Extract every line of text from the material below verbatim, omitting the pictures from your answer.

——

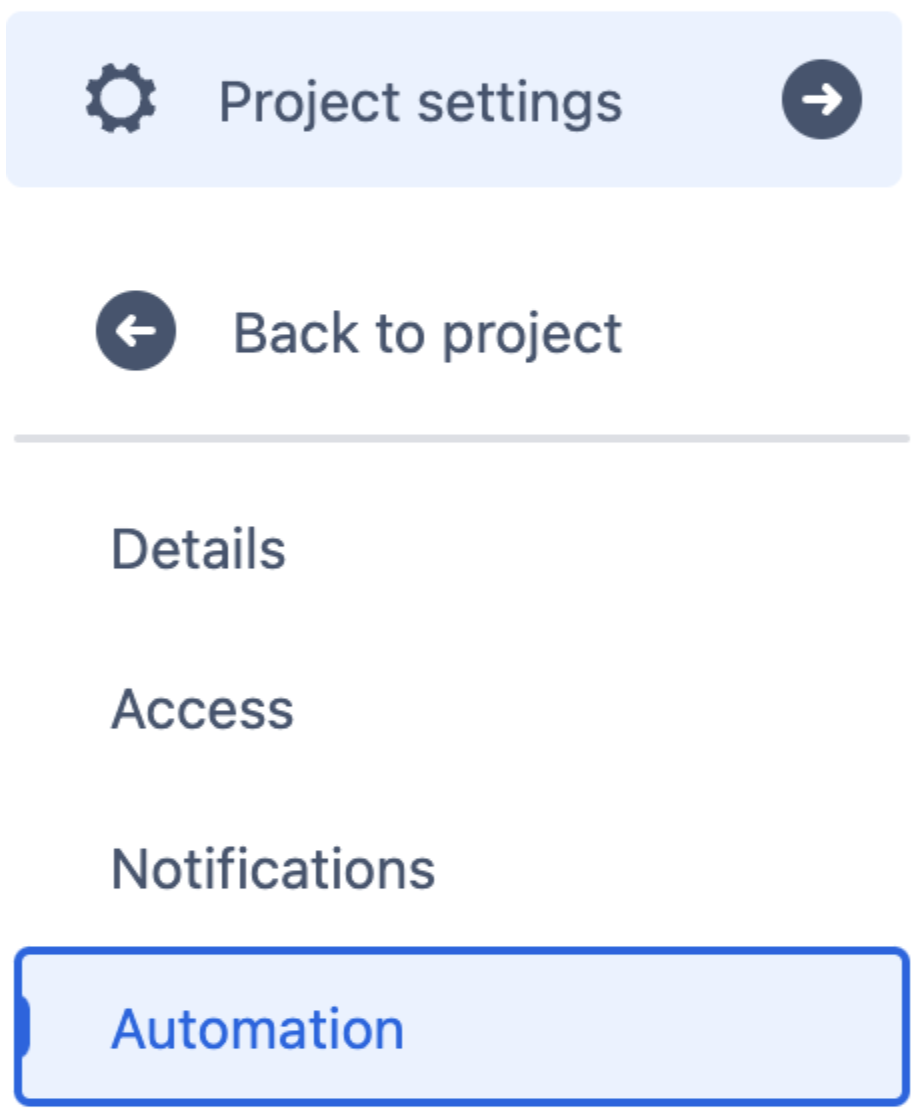Open the Notifications settings page
This screenshot has height=1116, width=920.
click(x=273, y=869)
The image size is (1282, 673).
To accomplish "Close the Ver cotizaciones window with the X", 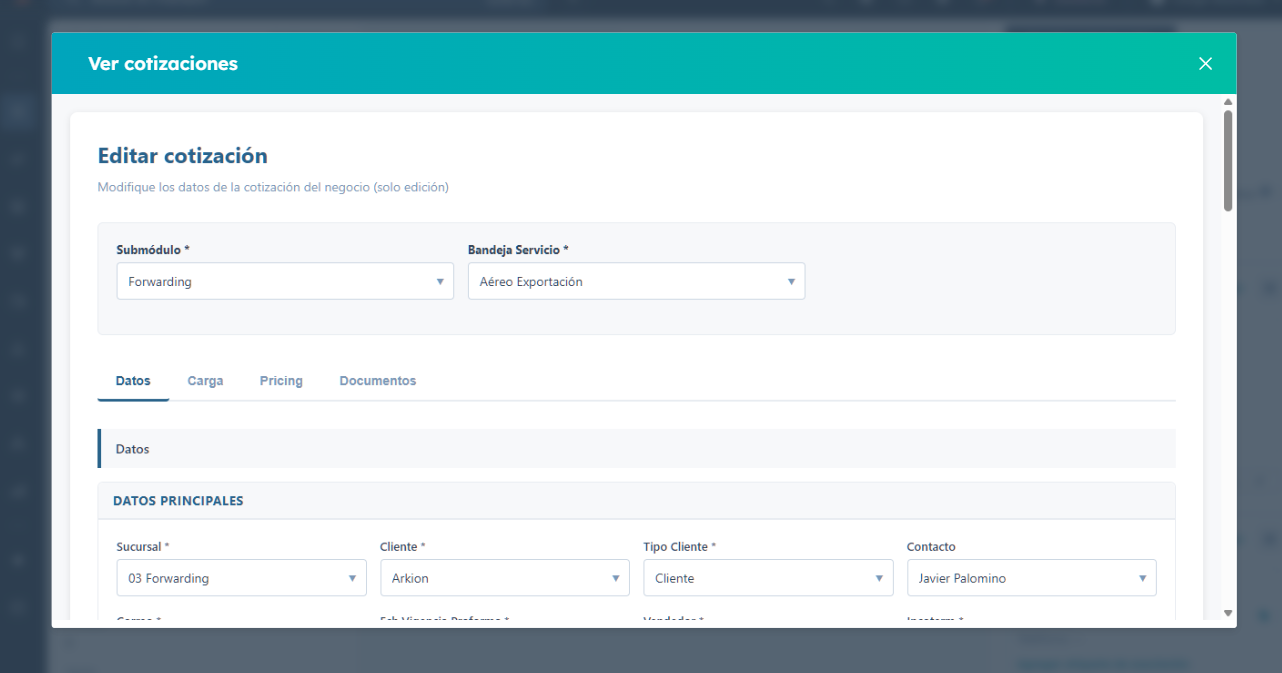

——

FULL OUTPUT:
Open the Notifications settings page
This screenshot has height=1116, width=920.
click(x=273, y=869)
The image size is (1282, 673).
To accomplish "Close the Ver cotizaciones window with the X", 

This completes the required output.